# OLS effect and error estimation with an auxiliary sample and a separate, not-necessarily-linear covariance model

### Real-data demonstration with a finely stratified cluster RCT and a broader administrative database

#### Josh Wasserman, Ben B. Hansen

#### 2024-08-01

Source:`vignettes/not-for-cran/mi_vignette/demo.Rmd`

`demo.Rmd`

## Overview

The `propertee`

package offers tools for enhancing
evaluations of treatments, policies, and interventions that respect the
statistical properties endowed by the study design. One such offering is
a routine for covariance adjustment that allows researchers to model
exogenous variation in outcomes of interest using data from their study
as well as available auxiliary data. `propertee`

accommodates
linear, generalized linear, and robust regression models, providing
users flexibility in functional form, fitting procedure, and fitting
sample. This vignette serves as a step-by-step walkthrough of how users
can use a prior covariance adjustment model fit to inform estimates of
intervention effects–as well as associated standard errors–with the
software in `propertee`

.

Pane et al. (2014) mounted a large-scale cluster randomized trail in seven states to study the effectiveness of Cognitive Tutor, an online/in-person blended algebra learning program. Their report assessed program effectiveness in terms of scores on a test administered as part of the study. However, scores on prior and subsequent state achievement tests are available for study schools as well as others in their states and districts, and these could be used for a complementary, perhaps more precise, assessment of the program’s effects. Here we demonstrate this idea using state and district data from Michigan, where the Cognitive Tutor study had a significant footprint and where rich school achievement data are available for download from state websites.

Pane and coauthors kindly shared with us the names, pre-randomization pairings and treatment assignments of their study’s 14 Michigan schools, but were not at liberty to make this information public. To create a functionally similar case study while maintaining the participating schools’s anonymity, we optimally pair-matched them to schools from a large nearby county in Michigan, Oakland. The pseudo-RCT considered in this vignette replaces each Michigan Cognitive Tutor study school with the Oakland County school it was paired to, otherwise inheriting from the actual RCT salient design characteristics, such as the composition of school pairs and triples within which randomization was conducted.

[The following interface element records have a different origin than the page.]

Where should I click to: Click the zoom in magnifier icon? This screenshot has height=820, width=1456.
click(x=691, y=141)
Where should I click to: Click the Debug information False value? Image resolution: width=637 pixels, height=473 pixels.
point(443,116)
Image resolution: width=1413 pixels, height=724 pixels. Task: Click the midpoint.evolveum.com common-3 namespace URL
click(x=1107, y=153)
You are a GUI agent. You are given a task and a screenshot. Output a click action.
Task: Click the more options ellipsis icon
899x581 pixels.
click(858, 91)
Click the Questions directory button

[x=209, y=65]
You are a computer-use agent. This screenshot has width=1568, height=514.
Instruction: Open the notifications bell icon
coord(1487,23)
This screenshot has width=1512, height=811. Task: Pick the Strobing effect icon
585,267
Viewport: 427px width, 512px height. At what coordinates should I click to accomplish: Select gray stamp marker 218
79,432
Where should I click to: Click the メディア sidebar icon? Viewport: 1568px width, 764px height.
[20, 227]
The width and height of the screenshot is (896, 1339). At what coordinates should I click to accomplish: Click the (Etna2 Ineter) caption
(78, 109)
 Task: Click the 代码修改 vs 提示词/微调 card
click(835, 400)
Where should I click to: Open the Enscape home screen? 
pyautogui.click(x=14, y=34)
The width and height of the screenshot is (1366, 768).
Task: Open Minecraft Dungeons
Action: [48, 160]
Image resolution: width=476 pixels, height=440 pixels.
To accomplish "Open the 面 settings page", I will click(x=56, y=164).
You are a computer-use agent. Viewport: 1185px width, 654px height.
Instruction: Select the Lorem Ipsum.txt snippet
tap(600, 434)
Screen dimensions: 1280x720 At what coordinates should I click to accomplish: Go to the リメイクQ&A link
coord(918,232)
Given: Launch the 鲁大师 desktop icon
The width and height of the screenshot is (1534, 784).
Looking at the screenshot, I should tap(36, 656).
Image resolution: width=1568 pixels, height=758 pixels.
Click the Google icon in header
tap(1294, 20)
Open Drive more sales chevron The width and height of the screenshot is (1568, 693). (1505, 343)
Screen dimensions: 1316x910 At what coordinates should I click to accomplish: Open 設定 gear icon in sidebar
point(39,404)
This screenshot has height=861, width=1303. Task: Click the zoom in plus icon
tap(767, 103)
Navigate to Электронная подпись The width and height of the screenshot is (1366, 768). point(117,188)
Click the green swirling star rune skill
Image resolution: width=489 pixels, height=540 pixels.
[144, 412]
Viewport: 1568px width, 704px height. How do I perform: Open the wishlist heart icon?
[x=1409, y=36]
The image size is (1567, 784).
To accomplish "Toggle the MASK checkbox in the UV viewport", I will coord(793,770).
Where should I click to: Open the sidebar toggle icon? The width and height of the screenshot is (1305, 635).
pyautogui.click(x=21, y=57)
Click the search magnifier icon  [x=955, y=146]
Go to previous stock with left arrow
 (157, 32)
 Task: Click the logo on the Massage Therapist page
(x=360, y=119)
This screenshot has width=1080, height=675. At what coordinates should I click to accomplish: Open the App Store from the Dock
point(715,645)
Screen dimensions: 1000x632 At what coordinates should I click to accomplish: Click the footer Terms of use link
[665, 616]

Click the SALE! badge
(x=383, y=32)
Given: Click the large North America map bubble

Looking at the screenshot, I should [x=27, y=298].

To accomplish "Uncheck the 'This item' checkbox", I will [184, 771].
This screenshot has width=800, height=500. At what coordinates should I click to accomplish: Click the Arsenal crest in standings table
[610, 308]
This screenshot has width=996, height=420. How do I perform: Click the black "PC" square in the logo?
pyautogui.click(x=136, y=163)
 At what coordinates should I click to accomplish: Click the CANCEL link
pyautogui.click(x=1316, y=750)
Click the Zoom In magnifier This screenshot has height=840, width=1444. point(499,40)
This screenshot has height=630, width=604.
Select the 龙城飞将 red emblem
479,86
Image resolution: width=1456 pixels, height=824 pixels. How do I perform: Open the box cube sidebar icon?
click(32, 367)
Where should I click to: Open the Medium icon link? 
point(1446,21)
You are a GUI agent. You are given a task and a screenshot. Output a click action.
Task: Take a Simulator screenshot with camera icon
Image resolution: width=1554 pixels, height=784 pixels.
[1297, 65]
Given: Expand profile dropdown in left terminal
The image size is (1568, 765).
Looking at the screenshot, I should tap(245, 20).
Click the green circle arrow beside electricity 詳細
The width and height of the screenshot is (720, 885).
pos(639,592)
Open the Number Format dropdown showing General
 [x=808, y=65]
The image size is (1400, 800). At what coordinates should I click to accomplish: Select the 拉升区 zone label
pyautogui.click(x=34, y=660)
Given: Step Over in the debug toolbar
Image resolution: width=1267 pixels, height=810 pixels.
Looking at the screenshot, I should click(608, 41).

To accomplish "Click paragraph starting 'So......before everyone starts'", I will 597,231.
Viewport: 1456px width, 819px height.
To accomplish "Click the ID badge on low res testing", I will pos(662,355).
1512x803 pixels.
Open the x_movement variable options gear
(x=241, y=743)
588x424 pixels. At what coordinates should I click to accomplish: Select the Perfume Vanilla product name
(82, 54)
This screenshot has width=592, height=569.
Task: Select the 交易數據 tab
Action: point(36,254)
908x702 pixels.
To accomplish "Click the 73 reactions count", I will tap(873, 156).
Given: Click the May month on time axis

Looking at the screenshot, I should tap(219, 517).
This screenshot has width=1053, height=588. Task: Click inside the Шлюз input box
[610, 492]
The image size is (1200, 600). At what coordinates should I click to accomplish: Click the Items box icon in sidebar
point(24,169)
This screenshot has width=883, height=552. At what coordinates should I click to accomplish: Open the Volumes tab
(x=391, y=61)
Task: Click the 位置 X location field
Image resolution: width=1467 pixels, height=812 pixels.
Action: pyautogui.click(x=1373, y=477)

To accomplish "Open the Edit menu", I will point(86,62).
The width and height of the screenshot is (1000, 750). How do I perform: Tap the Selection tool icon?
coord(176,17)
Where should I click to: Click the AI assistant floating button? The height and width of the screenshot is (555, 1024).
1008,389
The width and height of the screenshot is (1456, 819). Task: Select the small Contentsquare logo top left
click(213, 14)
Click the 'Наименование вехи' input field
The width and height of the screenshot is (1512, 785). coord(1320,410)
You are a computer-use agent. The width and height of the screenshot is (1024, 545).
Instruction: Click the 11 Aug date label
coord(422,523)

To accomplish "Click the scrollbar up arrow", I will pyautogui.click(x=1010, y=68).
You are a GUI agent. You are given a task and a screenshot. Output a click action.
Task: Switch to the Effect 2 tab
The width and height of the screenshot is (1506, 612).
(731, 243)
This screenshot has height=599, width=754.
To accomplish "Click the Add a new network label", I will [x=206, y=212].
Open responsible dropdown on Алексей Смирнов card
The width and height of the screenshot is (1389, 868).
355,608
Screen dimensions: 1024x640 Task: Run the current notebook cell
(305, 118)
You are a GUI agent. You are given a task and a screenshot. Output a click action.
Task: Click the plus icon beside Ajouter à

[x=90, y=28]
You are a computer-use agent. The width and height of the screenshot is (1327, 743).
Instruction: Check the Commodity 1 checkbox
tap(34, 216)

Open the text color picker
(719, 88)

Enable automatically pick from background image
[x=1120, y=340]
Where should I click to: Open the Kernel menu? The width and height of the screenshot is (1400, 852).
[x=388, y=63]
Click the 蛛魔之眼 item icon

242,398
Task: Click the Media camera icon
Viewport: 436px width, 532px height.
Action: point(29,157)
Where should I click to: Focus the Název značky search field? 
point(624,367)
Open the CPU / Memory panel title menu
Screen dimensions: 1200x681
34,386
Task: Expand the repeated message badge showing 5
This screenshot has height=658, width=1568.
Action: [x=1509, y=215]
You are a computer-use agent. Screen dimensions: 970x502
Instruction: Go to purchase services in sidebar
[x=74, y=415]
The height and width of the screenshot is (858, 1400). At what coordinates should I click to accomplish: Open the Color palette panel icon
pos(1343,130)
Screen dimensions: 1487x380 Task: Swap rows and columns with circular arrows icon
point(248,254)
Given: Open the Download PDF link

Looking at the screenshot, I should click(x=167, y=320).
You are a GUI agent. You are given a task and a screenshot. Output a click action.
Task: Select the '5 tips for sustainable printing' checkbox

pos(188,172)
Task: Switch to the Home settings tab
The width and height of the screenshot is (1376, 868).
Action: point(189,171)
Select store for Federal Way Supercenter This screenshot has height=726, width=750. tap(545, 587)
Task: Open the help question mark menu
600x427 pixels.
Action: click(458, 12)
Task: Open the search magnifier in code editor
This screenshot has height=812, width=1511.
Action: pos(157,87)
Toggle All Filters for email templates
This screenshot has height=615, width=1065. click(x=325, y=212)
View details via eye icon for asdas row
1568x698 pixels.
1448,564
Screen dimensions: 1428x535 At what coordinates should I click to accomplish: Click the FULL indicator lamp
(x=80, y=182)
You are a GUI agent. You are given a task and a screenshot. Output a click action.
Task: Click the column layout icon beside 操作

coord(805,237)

Valid analysis of an RCT calls for careful attention to such
characteristics, both for selecting a compatible estimator and for
correctly implementing it. By introducing a dedicated S4 structure for
such characteristics, the `Design`

, along with Design-aware
functions for such tasks as inverse probability weighting and effect
estimation with optional stratum fixed effects, `propertee`

helps the analyst stay on top of implementation details. Its
`cov_adj()`

, a specialized `predict()`

, decouples
effect estimation from covariance adjustment while continuing to track
what’s necessary for valid standard error estimation, significantly
broadening the range of estimators that are compatible with a given
`Design`

.

## Data

To run this vignette, first download the necessary data. We will use school-level averages of student performance on the Michigan Merit Examination (MME) in 2014 to measure intervention effects, and we will use school-level averages of scores on the 2012 and 2013 tests as covariates in our covariance adjustment model. These scores can be downloaded as a zipped file from the Michigan Department of Education website. After unzipping that file, convert the resulting .xls file to a .csv to facilitate the use of base R commands for loading it into an R session.

We also use school-level characteristics from the Common Core of Data in the covariance adjustment model. Click on the link provided here, and download the “Flat File” for the 2013-2014 Public Elementary/Secondary School Universe Survey under “Data File”. We can use base R commands to load in the unzipped .txt file.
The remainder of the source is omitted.